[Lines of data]
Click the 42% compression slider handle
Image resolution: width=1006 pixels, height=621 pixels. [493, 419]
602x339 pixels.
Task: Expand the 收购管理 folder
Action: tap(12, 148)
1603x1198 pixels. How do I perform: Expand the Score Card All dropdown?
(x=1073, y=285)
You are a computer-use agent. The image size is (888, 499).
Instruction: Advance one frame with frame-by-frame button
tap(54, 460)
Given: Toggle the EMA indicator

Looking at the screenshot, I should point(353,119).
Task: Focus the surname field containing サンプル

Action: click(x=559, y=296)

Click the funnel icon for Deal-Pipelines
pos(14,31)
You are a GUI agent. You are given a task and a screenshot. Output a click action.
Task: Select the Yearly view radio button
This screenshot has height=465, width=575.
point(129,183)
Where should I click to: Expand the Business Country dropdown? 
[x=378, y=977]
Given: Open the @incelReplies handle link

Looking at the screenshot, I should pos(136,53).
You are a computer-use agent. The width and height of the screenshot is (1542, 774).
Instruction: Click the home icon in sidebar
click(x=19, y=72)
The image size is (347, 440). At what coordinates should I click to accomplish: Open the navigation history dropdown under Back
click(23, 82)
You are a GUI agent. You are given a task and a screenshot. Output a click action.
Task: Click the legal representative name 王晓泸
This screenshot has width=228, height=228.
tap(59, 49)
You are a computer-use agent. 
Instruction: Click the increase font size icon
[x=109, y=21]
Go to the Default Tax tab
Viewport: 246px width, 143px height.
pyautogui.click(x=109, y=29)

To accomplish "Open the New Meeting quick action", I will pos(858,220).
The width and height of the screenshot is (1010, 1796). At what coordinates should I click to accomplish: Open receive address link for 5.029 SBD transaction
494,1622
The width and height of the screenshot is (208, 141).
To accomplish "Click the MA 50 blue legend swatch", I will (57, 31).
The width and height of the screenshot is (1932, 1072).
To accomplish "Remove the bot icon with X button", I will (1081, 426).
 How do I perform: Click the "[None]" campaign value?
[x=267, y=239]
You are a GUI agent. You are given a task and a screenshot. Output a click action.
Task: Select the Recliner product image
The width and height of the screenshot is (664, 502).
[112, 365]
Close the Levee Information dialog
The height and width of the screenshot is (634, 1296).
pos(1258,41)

### STATED TASK:
Rewrite the lines above as a numbered list, and skip the blank ones.

### RESPONSE TO THIS EXERCISE:
1. Click the 42% compression slider handle
2. Image resolution: width=1006 pixels, height=621 pixels. [493, 419]
3. 602x339 pixels.
4. Task: Expand the 收购管理 folder
5. Action: tap(12, 148)
6. 1603x1198 pixels. How do I perform: Expand the Score Card All dropdown?
7. (x=1073, y=285)
8. You are a computer-use agent. The image size is (888, 499).
9. Instruction: Advance one frame with frame-by-frame button
10. tap(54, 460)
11. Given: Toggle the EMA indicator
12. Looking at the screenshot, I should point(353,119).
13. Task: Focus the surname field containing サンプル
14. Action: click(x=559, y=296)
15. Click the funnel icon for Deal-Pipelines
16. pos(14,31)
17. You are a GUI agent. You are given a task and a screenshot. Output a click action.
18. Task: Select the Yearly view radio button
19. This screenshot has height=465, width=575.
20. point(129,183)
21. Where should I click to: Expand the Business Country dropdown? 
22. [x=378, y=977]
23. Given: Open the @incelReplies handle link
24. Looking at the screenshot, I should pos(136,53).
25. You are a computer-use agent. The width and height of the screenshot is (1542, 774).
26. Instruction: Click the home icon in sidebar
27. click(x=19, y=72)
28. The image size is (347, 440). At what coordinates should I click to accomplish: Open the navigation history dropdown under Back
29. click(23, 82)
30. You are a GUI agent. You are given a task and a screenshot. Output a click action.
31. Task: Click the legal representative name 王晓泸
32. This screenshot has width=228, height=228.
33. tap(59, 49)
34. You are a computer-use agent. 
35. Instruction: Click the increase font size icon
36. [x=109, y=21]
37. Go to the Default Tax tab
38. Viewport: 246px width, 143px height.
39. pyautogui.click(x=109, y=29)
40. To accomplish "Open the New Meeting quick action", I will pos(858,220).
41. The width and height of the screenshot is (1010, 1796). At what coordinates should I click to accomplish: Open receive address link for 5.029 SBD transaction
42. 494,1622
43. The width and height of the screenshot is (208, 141).
44. To accomplish "Click the MA 50 blue legend swatch", I will (57, 31).
45. The width and height of the screenshot is (1932, 1072).
46. To accomplish "Remove the bot icon with X button", I will (1081, 426).
47.  How do I perform: Click the "[None]" campaign value?
48. [x=267, y=239]
49. You are a GUI agent. You are given a task and a screenshot. Output a click action.
50. Task: Select the Recliner product image
51. The width and height of the screenshot is (664, 502).
52. [112, 365]
53. Close the Levee Information dialog
54. The height and width of the screenshot is (634, 1296).
55. pos(1258,41)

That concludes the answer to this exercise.